--- WORK INSTRUCTIONS ---
A. Print the part of the article on wealth management in Australia that begins at the words "The traditional wealth" and stops after "exactly the opposite.", keeping it word for word.
B. Carry on writing the article on wealth management in Australia, starting right after its final sentence.

--- PASSAGE ---
□ □ □ □
Finance

Where Are the Customers’ Yachts? The problem with wealth management in Australia

One of the reasons I started Stockspot was that I saw too many people getting poor investment advice.

In 1940, Fred Schwed wrote a book called Where Are the Customers’ Yachts? The title came from a story about a visit to New York. After admiring the yachts that Wall Street stockbrokers and fund managers bought, Schwed wondered where the customers’ yachts were… of course there were none!

Sadly, 80 years after Schwed there is still far more money in providing investment services than in receiving them.

This story came to mind as we read recently that Dixon Advisory has now gone into administration.

Dixon Advisory, like many others named in the banking royal commission, were conflicted by offering financial advice and at the same time recommending their own in-house financial products.

The traditional wealth management industry was positioned in TV advertisements as a way to get peace of mind and secure your future. Behind the scenes it was designed to do exactly the opposite.

One of the reasons I set up Stockspot as I saw too many people getting poor investment advice.

People were being overcharged, given poor advice and pushed into products that actually harmed their ability to reach their goals.

In our very first Fat Cat Funds Report in 2013, we discovered that 45% of all the returns made over the previous 5 years were paid to the financial industry rather than clients!

Conflicted advice

It was clear that the problem stemmed from financial advisers, including those at the big four banks, AMP, and Dixon being incentivised to push people into certain products rather than give good advice.

To me this broke their fiduciary duty to their clients. The term ‘adviser’ was clearly mis-selling their practical job, which was better described as ‘product sales’.

This is what our Fat Cat Funds Report has found each year – the majority of investment products offered on bank platforms are hopeless because their costs erode such a large part of their returns.

The simple mathematics of the stock market means most high-cost products are destined to be losers. Yet they continue to be sold by bank-aligned advisers under the guise of ‘advice’.

The types of products that are actually in the best interest of most people (low-cost index funds and ETFs) don’t make it into these approved lists because they won’t pay advice businesses for distribution or shelf space on their platforms.

The public spotlight

The banks and AMP lobbied the government to water down the Future of Financial Advice (FoFA) reforms, which curbed their ability to pay bonuses to advisers selling in-house products. They then lobbied equally hard to stop a Banking Royal Commission. Fortunately, common sense prevailed both times.

The Royal Commission public hearings spotlighted issues like: advisers giving inexcusably poor advice, the banks encouraging it, and customers losing their houses, super and in some cases families due to this appalling behaviour.

The problems aren’t exclusive to the banks and AMP either, other financial advice businesses like Dixon Advisory also garnered attention from making over $236 million in fees by advising their clients into their own property funds.

Wealth management businesses must decide whether they want to be advice businesses or product manufacturers.

They can be either, but not both.
□ □ □ □
--- MATERIAL PROVIDED ---
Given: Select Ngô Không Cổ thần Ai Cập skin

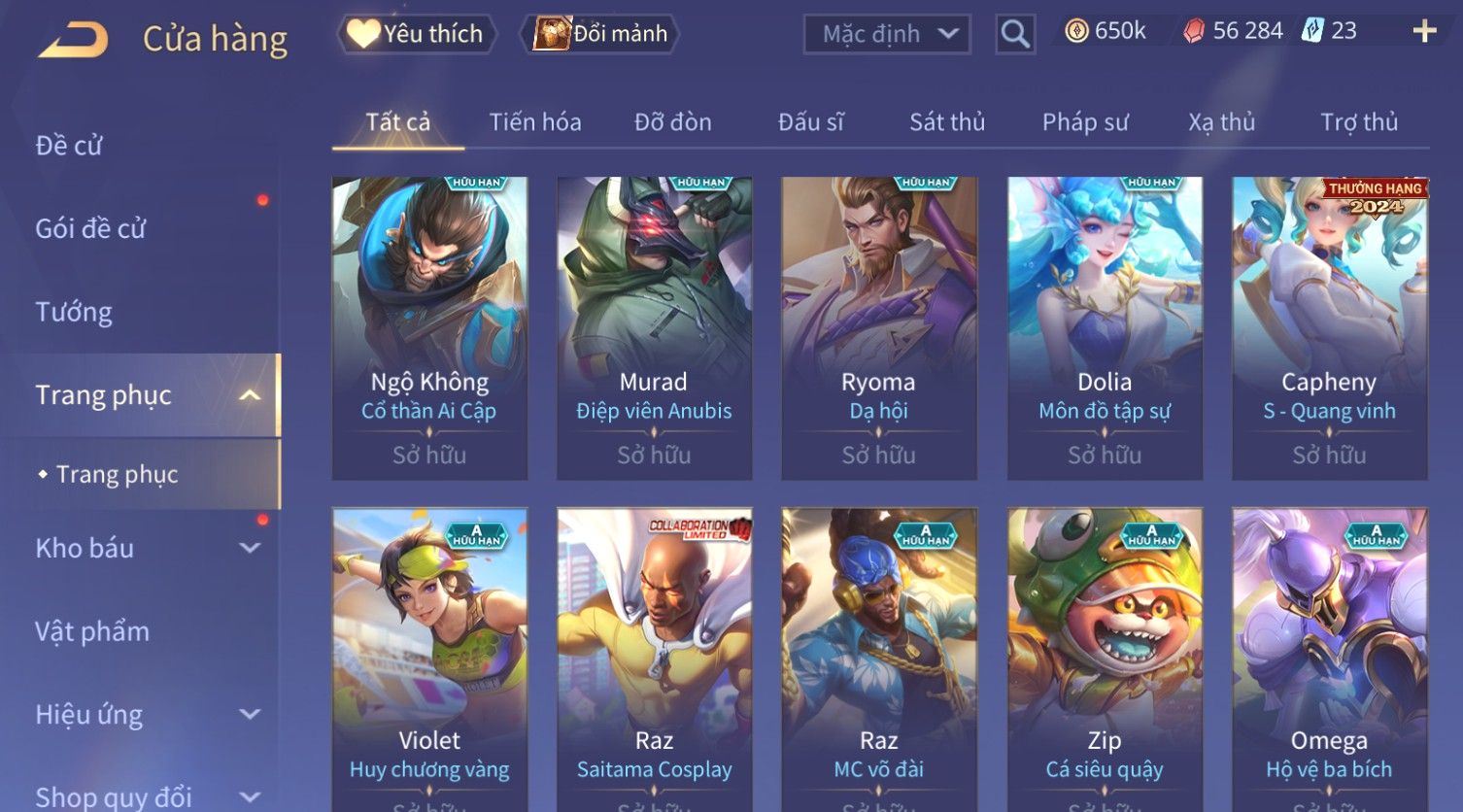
□ □ □ □
--- EXERCISE ANSWERS ---
A.
The traditional wealth management industry was positioned in TV advertisements as a way to get peace of mind and secure your future. Behind the scenes it was designed to do exactly the opposite.

B.
How to improve financial advice

I believe improving the quality and accessibility of financial advice in this country is dependent on four factors: better incentives, tougher penalties, higher education standards and technology.

To be called a financial adviser you should need to show that you have no financial relationship with the underlying financial products you recommend. Where you or an associated business receive any form of revenue from a fund, you should not be allowed to label your service ‘advice’. Only what is really is – sales.

Where advisers or their employers have not met their ‘best interests duty’ there needs to be stronger penalties that serve as a public disincentive to others. Currently there is a lack of accountability which has enabled poor behaviour to flourish.

Financial advisers also need better training so they can rely on their own knowledge, research and experience when providing advice rather than blindly believing the marketing spin from product manufacturers.

Within 10 years, I expect most people will be getting their financial advice online through robo-advice and other similar platforms.

Good financial advice isn’t rocket science but it does require cross-disciple competence. It’s about understanding your clients and where they want to be in the future, showing them the best path to get there and helping them avoid obstacles along the way. It takes an understanding of markets, products, risk and return, probability, regulations, ethics and human behaviour.

The Royal Commission showed that the current model isn’t working – processes are conflicted, inconsistent, there’s poor record keeping, biased decision making and a lack of ethics.

Many of the products being ‘advised’ are overly risky, expensive or inevitable losers which only enrich the financial industry, the advisers themselves, their managers and executives.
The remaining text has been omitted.